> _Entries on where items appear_
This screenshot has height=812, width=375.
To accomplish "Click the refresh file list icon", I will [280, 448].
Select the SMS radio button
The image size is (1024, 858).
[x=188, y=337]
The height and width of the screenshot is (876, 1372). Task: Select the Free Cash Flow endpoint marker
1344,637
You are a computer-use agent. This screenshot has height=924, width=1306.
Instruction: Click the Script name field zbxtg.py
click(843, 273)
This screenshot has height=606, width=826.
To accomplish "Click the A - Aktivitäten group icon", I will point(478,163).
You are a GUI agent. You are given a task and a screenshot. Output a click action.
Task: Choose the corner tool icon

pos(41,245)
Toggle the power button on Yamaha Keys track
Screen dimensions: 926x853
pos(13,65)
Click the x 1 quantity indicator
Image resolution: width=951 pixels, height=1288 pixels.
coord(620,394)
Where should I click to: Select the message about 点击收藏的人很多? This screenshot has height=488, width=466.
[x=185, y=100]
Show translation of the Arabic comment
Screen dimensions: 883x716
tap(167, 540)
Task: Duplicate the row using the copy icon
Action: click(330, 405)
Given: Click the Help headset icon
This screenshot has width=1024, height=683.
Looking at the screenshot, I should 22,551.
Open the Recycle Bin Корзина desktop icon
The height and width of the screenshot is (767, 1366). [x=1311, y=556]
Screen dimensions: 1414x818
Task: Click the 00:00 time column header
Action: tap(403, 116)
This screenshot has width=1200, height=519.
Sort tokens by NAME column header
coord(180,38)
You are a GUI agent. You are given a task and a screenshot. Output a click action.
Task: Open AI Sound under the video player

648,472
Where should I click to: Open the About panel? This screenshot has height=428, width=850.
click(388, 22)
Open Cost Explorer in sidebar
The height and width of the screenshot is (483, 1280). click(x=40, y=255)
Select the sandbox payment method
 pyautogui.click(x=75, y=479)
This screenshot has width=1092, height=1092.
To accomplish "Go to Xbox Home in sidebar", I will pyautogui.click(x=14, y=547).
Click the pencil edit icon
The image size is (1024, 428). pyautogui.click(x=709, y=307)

> _Task details_
Please give only the number of lines in the rows above that contain the string "This", where case counts.

> _Problem solution_
8